Friday, August 31, 2012

Try Being a Tribe Without Reservations

When a group of your customers share not only an allegiance to your store, but also a passion for shopping with you, and when those customers share their passion with each other, you’ve what researchers call a “consumer tribe.”
     The phenomenon of consumer tribes has been studied for decades, and retailers have been advised to welcome consumer tribes as a way to build business at their stores. Holding special events just for favored customers and encouraging group shopping were among the methods for nourishing consumer tribes.
     More recently, research findings from University of Arizona and Canada’s Queens University indicate that the nature of consumer tribes has changed over the years. Based on the findings, here’s my shopper psychology advice to you:
  • Historically, consumer tribes have been more exclusive than inclusive. A source of the members’ emotional devotion was a conviction that they were distinctive. But in recent years, consumer tribes have shown interest in expanding their membership. The Arizona/Queens researchers analyzed trends in the community of long-distance runners. Thirty years ago, this community was male-dominated and maintained challenging physical stamina standards for admission. These days, mentoring and leadership diversity are valued. This is helpful to you. The larger and more wide-ranging the membership, the greater the cumulative influence of passionate recruiters for shopping with you. My advice: Put more emphasis on encouraging fans to invite others in than on you creating a sense of entitlement for tribe members.

- **Source data**:
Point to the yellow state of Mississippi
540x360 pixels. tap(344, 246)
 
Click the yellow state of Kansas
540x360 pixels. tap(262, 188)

- **Given task A**:
Summarize the blog post on consumer tribes in two sentences.
- **Given task B**:
Extend the blog post on consumer tribes past its final paragraph.

- **Task answer A**:
A consumer tribe forms when customers share an allegiance to a store and a passion for shopping there, and retailers have long been advised to nourish such tribes through special events and group shopping. Research from the University of Arizona and Queens University indicates that these tribes have shifted from exclusivity toward expanding their membership, so the author advises encouraging fans to invite others in rather than creating a sense of entitlement for tribe members.

- **Task answer B**:
  • A downside of consumer tribes has been that they resist changes in your business which are useful for full profitability. In many cases, the tribe members structure significant parts of their lifestyle around the store’s characteristics, so when the retailer executes changes, the effects on the tribe are more than trivial. In my experience, the valuing of diversity has resulted in more tolerance for changes. However, I still advise that you give plenty advance notice to the consumer tribe, invite their ideas without yielding your prerogatives, and unroll changes rather than impose changes all at once. 
  • Historically, a substantial part of the consumer tribe’s social interactions would be conducted outside your presence at their own gatherings. This limited your influence with the tribe somewhat. Now social networking is frequently a medium for exchange among the tribe members. This lets you tune in. Use the opportunity. This isn’t a replacement for special events, though, in which you express your gratitude to your tribe.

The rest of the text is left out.